> [What you are asked to do] Each entry below should be retyped exactly, with nothing omitted.
[Opening Exercise data section]
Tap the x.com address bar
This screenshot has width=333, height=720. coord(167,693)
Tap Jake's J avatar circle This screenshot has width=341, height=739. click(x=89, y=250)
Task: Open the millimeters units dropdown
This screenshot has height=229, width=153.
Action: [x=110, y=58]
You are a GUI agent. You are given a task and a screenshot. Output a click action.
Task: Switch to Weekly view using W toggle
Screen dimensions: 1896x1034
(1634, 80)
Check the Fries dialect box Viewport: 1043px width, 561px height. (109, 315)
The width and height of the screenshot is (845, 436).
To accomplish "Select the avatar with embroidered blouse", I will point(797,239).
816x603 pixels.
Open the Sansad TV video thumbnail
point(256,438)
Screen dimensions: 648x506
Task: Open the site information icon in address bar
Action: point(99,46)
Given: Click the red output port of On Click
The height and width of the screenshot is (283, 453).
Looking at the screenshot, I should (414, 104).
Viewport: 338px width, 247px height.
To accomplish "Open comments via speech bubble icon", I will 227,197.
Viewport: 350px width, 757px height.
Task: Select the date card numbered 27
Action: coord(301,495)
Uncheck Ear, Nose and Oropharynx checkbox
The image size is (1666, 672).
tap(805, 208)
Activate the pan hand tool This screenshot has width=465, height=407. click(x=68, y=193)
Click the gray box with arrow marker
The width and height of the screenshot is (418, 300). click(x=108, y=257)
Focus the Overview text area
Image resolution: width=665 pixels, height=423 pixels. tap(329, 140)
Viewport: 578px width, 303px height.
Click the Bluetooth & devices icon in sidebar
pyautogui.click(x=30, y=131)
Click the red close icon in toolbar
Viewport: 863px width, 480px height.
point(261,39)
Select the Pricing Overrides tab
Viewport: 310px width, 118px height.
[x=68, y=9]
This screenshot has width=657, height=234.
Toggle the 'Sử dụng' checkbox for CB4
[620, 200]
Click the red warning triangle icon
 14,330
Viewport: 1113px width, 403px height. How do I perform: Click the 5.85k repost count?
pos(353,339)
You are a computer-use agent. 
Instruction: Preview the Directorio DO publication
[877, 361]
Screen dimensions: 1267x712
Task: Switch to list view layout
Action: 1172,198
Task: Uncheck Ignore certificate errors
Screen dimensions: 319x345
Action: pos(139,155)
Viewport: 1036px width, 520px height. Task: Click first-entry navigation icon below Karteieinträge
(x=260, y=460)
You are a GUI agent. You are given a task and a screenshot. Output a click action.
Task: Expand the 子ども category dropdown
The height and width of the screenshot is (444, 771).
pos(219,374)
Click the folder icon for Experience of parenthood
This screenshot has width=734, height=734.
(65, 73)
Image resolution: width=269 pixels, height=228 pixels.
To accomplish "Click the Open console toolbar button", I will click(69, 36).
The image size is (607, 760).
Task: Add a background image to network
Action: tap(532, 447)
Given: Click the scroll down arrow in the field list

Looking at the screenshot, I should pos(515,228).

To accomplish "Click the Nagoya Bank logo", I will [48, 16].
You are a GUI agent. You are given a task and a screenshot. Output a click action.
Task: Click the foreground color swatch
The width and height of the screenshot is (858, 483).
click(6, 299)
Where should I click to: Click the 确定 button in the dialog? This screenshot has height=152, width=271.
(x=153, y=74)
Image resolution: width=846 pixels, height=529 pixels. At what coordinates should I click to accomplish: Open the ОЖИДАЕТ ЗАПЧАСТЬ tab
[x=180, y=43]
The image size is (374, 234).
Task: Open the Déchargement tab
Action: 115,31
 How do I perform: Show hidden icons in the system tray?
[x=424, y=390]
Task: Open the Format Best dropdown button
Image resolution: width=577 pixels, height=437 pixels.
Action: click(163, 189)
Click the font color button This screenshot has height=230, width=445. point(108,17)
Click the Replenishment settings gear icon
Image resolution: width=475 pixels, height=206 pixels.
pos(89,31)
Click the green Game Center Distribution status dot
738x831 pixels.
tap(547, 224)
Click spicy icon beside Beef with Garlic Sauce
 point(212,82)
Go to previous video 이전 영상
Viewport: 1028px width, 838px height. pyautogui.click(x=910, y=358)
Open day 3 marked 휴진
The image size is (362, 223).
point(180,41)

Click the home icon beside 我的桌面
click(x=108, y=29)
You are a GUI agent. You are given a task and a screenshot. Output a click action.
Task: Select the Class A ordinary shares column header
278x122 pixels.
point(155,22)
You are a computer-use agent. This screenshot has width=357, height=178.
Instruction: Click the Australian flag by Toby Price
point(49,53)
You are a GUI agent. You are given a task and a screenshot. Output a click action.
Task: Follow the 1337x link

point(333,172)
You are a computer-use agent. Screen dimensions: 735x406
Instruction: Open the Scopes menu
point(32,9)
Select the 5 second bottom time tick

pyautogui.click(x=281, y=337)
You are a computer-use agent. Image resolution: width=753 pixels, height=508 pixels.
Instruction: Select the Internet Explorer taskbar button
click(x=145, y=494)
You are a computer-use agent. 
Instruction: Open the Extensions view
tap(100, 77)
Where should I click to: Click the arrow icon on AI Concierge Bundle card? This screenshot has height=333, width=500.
[Closing Exercise data section]
> [Final answer]
Tap the x.com address bar
This screenshot has width=333, height=720. coord(167,693)
Tap Jake's J avatar circle This screenshot has width=341, height=739. click(x=89, y=250)
Task: Open the millimeters units dropdown
This screenshot has height=229, width=153.
Action: [x=110, y=58]
You are a GUI agent. You are given a task and a screenshot. Output a click action.
Task: Switch to Weekly view using W toggle
Screen dimensions: 1896x1034
(1634, 80)
Check the Fries dialect box Viewport: 1043px width, 561px height. (109, 315)
The width and height of the screenshot is (845, 436).
To accomplish "Select the avatar with embroidered blouse", I will point(797,239).
816x603 pixels.
Open the Sansad TV video thumbnail
point(256,438)
Screen dimensions: 648x506
Task: Open the site information icon in address bar
Action: point(99,46)
Given: Click the red output port of On Click
The height and width of the screenshot is (283, 453).
Looking at the screenshot, I should (414, 104).
Viewport: 338px width, 247px height.
To accomplish "Open comments via speech bubble icon", I will 227,197.
Viewport: 350px width, 757px height.
Task: Select the date card numbered 27
Action: coord(301,495)
Uncheck Ear, Nose and Oropharynx checkbox
The image size is (1666, 672).
tap(805, 208)
Activate the pan hand tool This screenshot has width=465, height=407. click(x=68, y=193)
Click the gray box with arrow marker
The width and height of the screenshot is (418, 300). click(x=108, y=257)
Focus the Overview text area
Image resolution: width=665 pixels, height=423 pixels. tap(329, 140)
Viewport: 578px width, 303px height.
Click the Bluetooth & devices icon in sidebar
pyautogui.click(x=30, y=131)
Click the red close icon in toolbar
Viewport: 863px width, 480px height.
point(261,39)
Select the Pricing Overrides tab
Viewport: 310px width, 118px height.
[x=68, y=9]
This screenshot has width=657, height=234.
Toggle the 'Sử dụng' checkbox for CB4
[620, 200]
Click the red warning triangle icon
 14,330
Viewport: 1113px width, 403px height. How do I perform: Click the 5.85k repost count?
pos(353,339)
You are a computer-use agent. 
Instruction: Preview the Directorio DO publication
[877, 361]
Screen dimensions: 1267x712
Task: Switch to list view layout
Action: 1172,198
Task: Uncheck Ignore certificate errors
Screen dimensions: 319x345
Action: pos(139,155)
Viewport: 1036px width, 520px height. Task: Click first-entry navigation icon below Karteieinträge
(x=260, y=460)
You are a GUI agent. You are given a task and a screenshot. Output a click action.
Task: Expand the 子ども category dropdown
The height and width of the screenshot is (444, 771).
pos(219,374)
Click the folder icon for Experience of parenthood
This screenshot has width=734, height=734.
(65, 73)
Image resolution: width=269 pixels, height=228 pixels.
To accomplish "Click the Open console toolbar button", I will click(69, 36).
The image size is (607, 760).
Task: Add a background image to network
Action: tap(532, 447)
Given: Click the scroll down arrow in the field list

Looking at the screenshot, I should pos(515,228).

To accomplish "Click the Nagoya Bank logo", I will [48, 16].
You are a GUI agent. You are given a task and a screenshot. Output a click action.
Task: Click the foreground color swatch
The width and height of the screenshot is (858, 483).
click(6, 299)
Where should I click to: Click the 确定 button in the dialog? This screenshot has height=152, width=271.
(x=153, y=74)
Image resolution: width=846 pixels, height=529 pixels. At what coordinates should I click to accomplish: Open the ОЖИДАЕТ ЗАПЧАСТЬ tab
[x=180, y=43]
The image size is (374, 234).
Task: Open the Déchargement tab
Action: 115,31
 How do I perform: Show hidden icons in the system tray?
[x=424, y=390]
Task: Open the Format Best dropdown button
Image resolution: width=577 pixels, height=437 pixels.
Action: click(163, 189)
Click the font color button This screenshot has height=230, width=445. point(108,17)
Click the Replenishment settings gear icon
Image resolution: width=475 pixels, height=206 pixels.
pos(89,31)
Click the green Game Center Distribution status dot
738x831 pixels.
tap(547, 224)
Click spicy icon beside Beef with Garlic Sauce
 point(212,82)
Go to previous video 이전 영상
Viewport: 1028px width, 838px height. pyautogui.click(x=910, y=358)
Open day 3 marked 휴진
The image size is (362, 223).
point(180,41)

Click the home icon beside 我的桌面
click(x=108, y=29)
You are a GUI agent. You are given a task and a screenshot. Output a click action.
Task: Select the Class A ordinary shares column header
278x122 pixels.
point(155,22)
You are a computer-use agent. This screenshot has width=357, height=178.
Instruction: Click the Australian flag by Toby Price
point(49,53)
You are a GUI agent. You are given a task and a screenshot. Output a click action.
Task: Follow the 1337x link

point(333,172)
You are a computer-use agent. Screen dimensions: 735x406
Instruction: Open the Scopes menu
point(32,9)
Select the 5 second bottom time tick

pyautogui.click(x=281, y=337)
You are a computer-use agent. Image resolution: width=753 pixels, height=508 pixels.
Instruction: Select the Internet Explorer taskbar button
click(x=145, y=494)
You are a computer-use agent. 
Instruction: Open the Extensions view
tap(100, 77)
Where should I click to: Click the arrow icon on AI Concierge Bundle card? This screenshot has height=333, width=500.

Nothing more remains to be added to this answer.